La polizia postale ricompatta Anonymous .
Un incubo diventato realtà .
Verrebbe naturale pensare che stanno sfruttando l'onda in chiave anti-Stato e quindi anti-polizia . Però non è da loro .
Perchè le versioni sull'operazione, da parte della polizia e di Anonymous, non coincidono fin dall'inizio e il gip ha praticamente stravolto l'impianto accusatorio, almeno nel caso dei romagnoli ?
E perchè Preite, se così pericoloso, è stato libero di continuare a fare gli affari suoi per tanto tempo, incontrare giornalisti e raccontare tante cose ?
Questo è il tipo di domande che di solito fanno i magistrati di Palermo o di Napoli .
Siamo venuti a conoscenza di un nome appartenente alla lista dei presunti «hacker mercenari». Non abbiamo la certezza matematica che J. R. sia MadHat; se fosse davvero lui, intendiamo urlare a tutto il Mondo che non ha mai agito in nome del profitto.
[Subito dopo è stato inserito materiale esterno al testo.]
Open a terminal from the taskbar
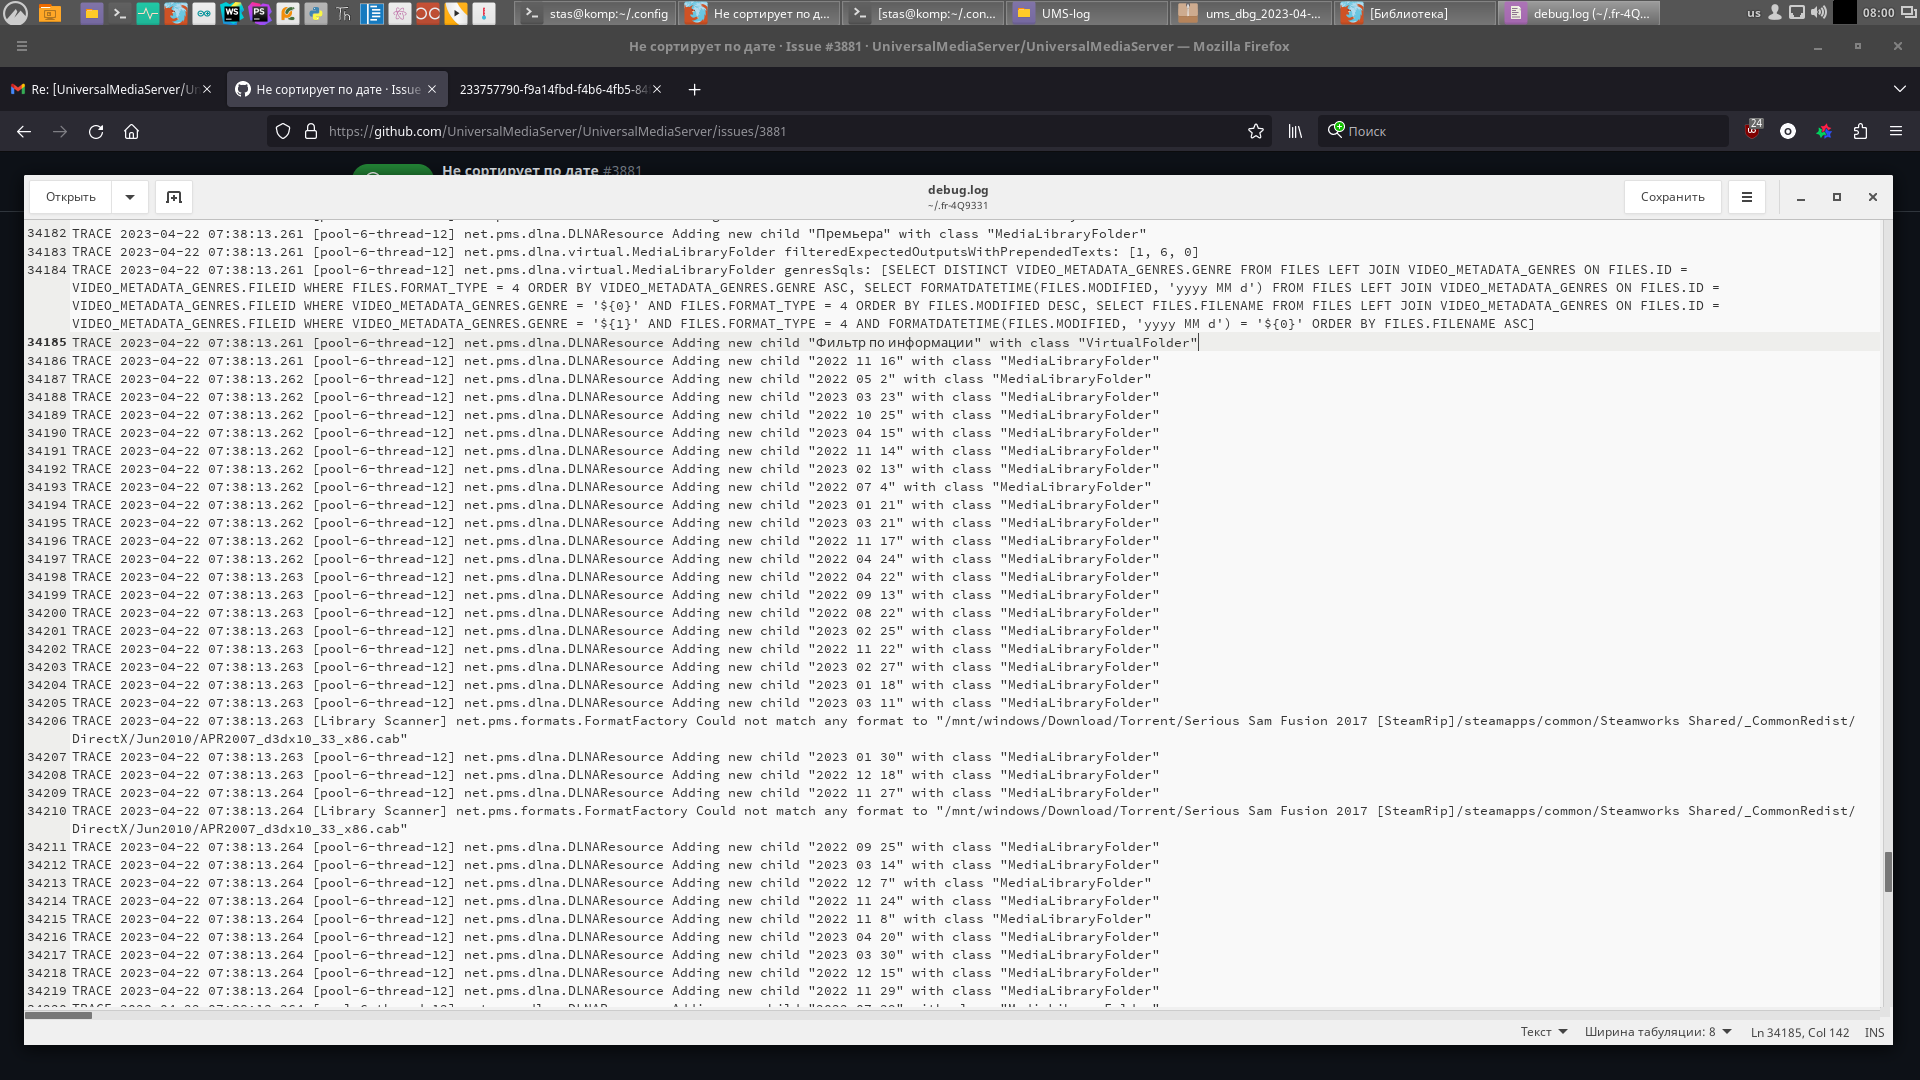Screen dimensions: 1920x1080 point(120,13)
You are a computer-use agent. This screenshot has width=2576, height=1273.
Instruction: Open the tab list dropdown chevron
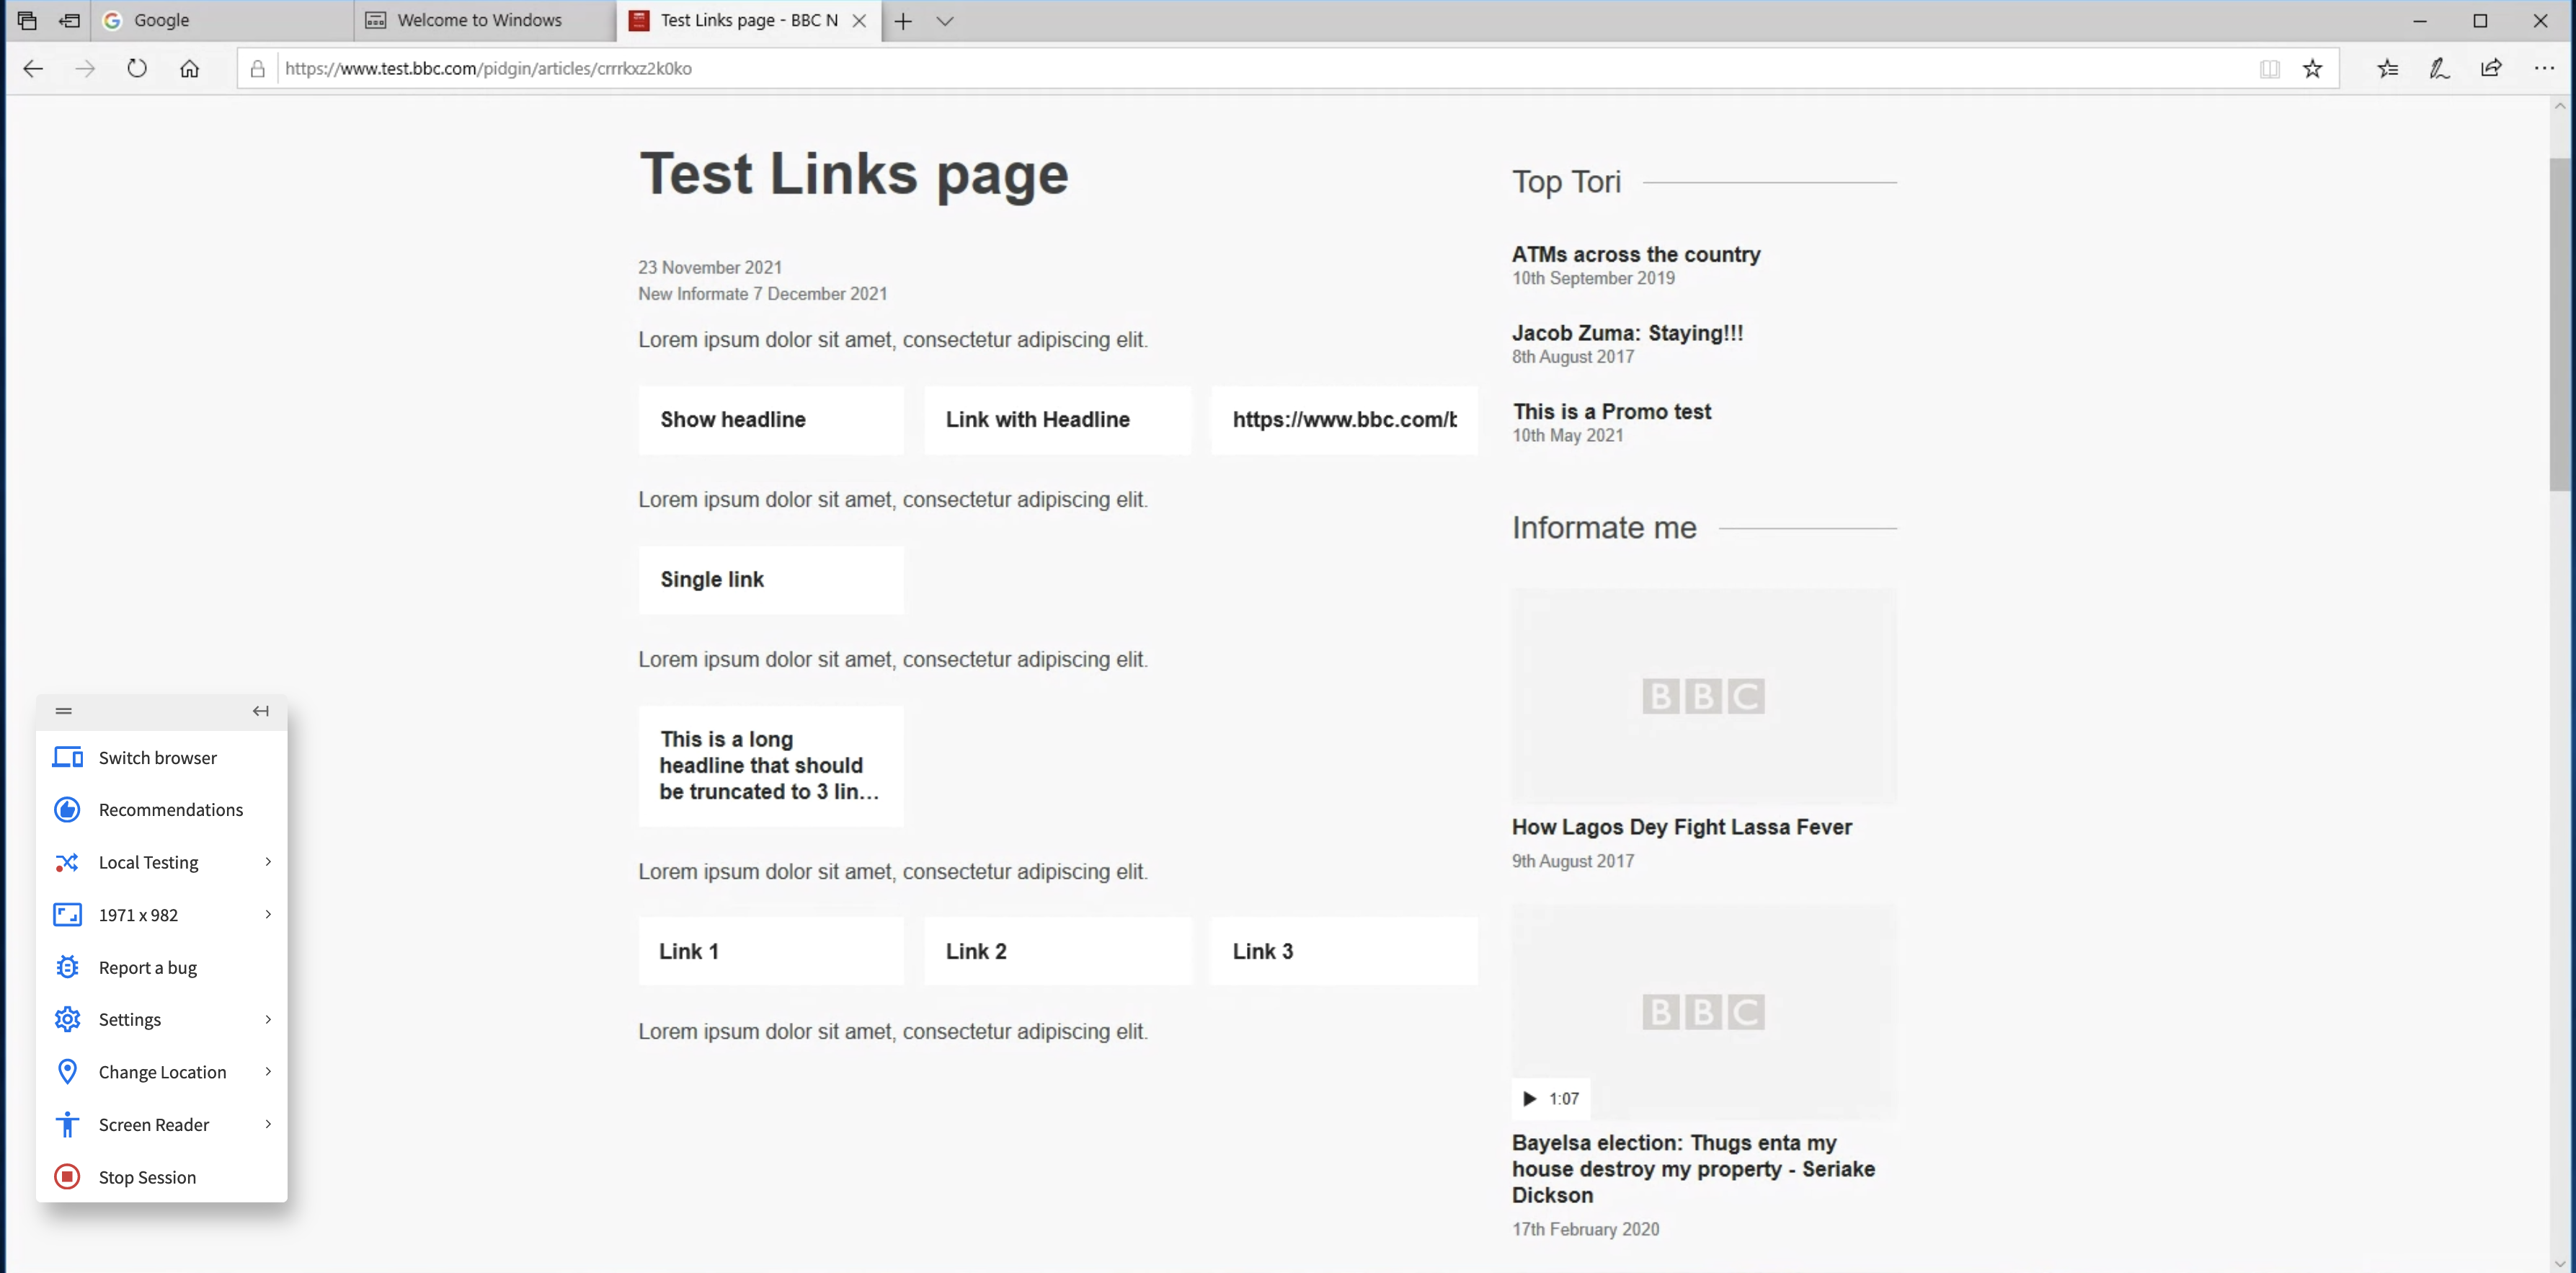tap(945, 20)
Urliamo il nostro sdegno e il nostro disprezzo nei confronti dei veri profittatori: coloro che per poche briciole di notorietà infangano uno degli hacktivisti più puri che Anonymous abbia mai avuto.
MadHat è sempre stato mosso da ideali profondi, scevri da qualsiasi tornaconto economico/personale. Ha lasciato una parte del suo cuore su Anon, e noi lo teniamo ben stretto.